REQUIREMENT:
In your copy, each record should read exactly as it does below, and no pictures should be present.

MATERIAL TO PROCESS:

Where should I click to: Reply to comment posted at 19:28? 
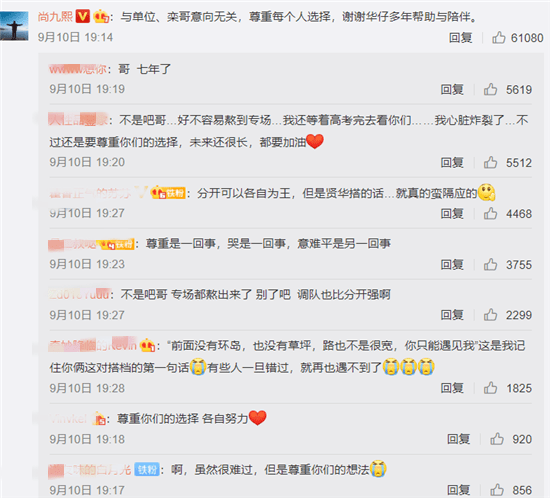452,388
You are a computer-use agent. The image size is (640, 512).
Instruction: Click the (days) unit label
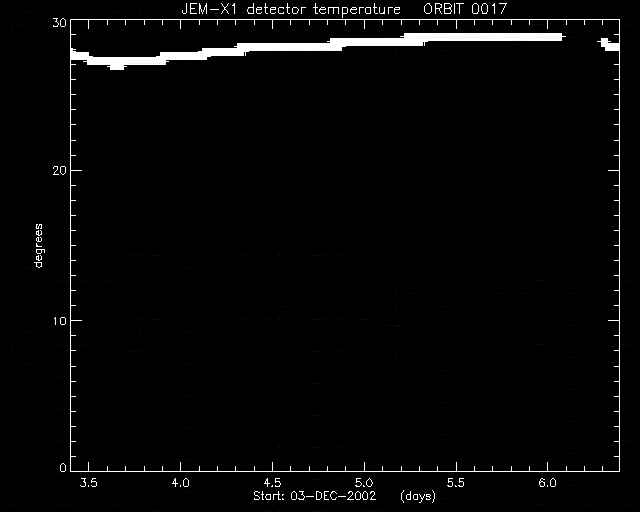(418, 496)
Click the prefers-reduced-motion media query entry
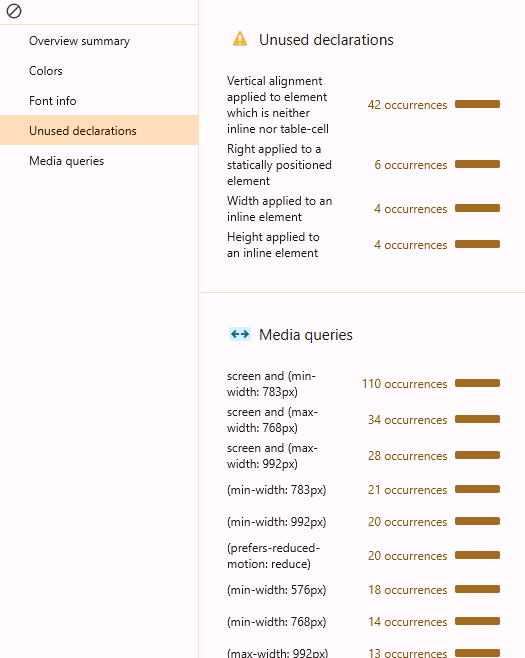This screenshot has width=525, height=658. pos(273,556)
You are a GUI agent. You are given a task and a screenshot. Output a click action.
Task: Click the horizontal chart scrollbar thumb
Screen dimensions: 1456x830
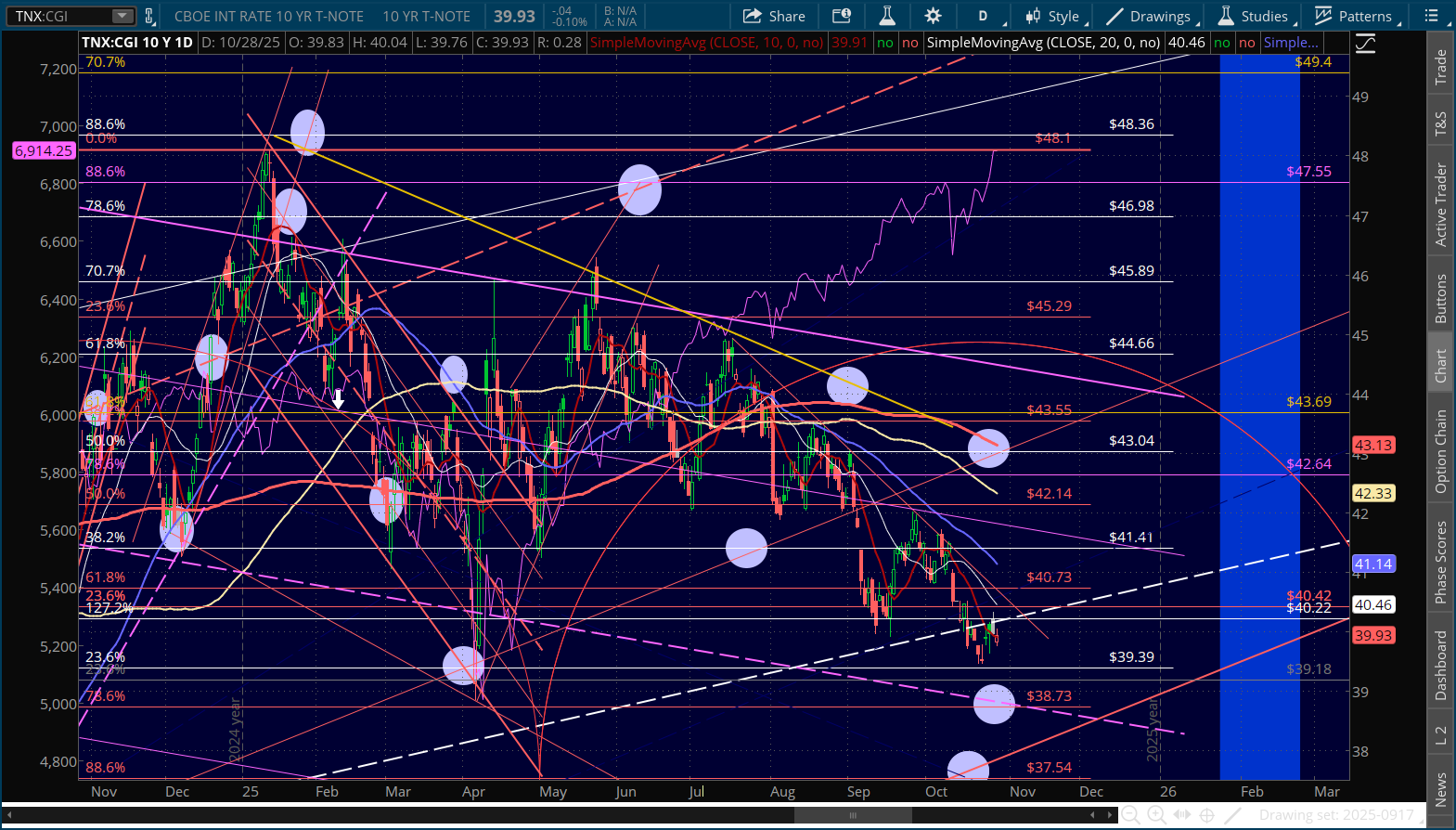click(853, 815)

COMPLETED EXERCISE:
Where should I click to: Reply to comment posted at 19:28? 
452,388
You are a computer-use agent. The image size is (640, 512).
Instruction: Click the (days) unit label
(418, 496)
Click the prefers-reduced-motion media query entry
This screenshot has width=525, height=658. pos(273,556)
You are a GUI agent. You are given a task and a screenshot. Output a click action.
Task: Click the horizontal chart scrollbar thumb
Screen dimensions: 1456x830
click(853, 815)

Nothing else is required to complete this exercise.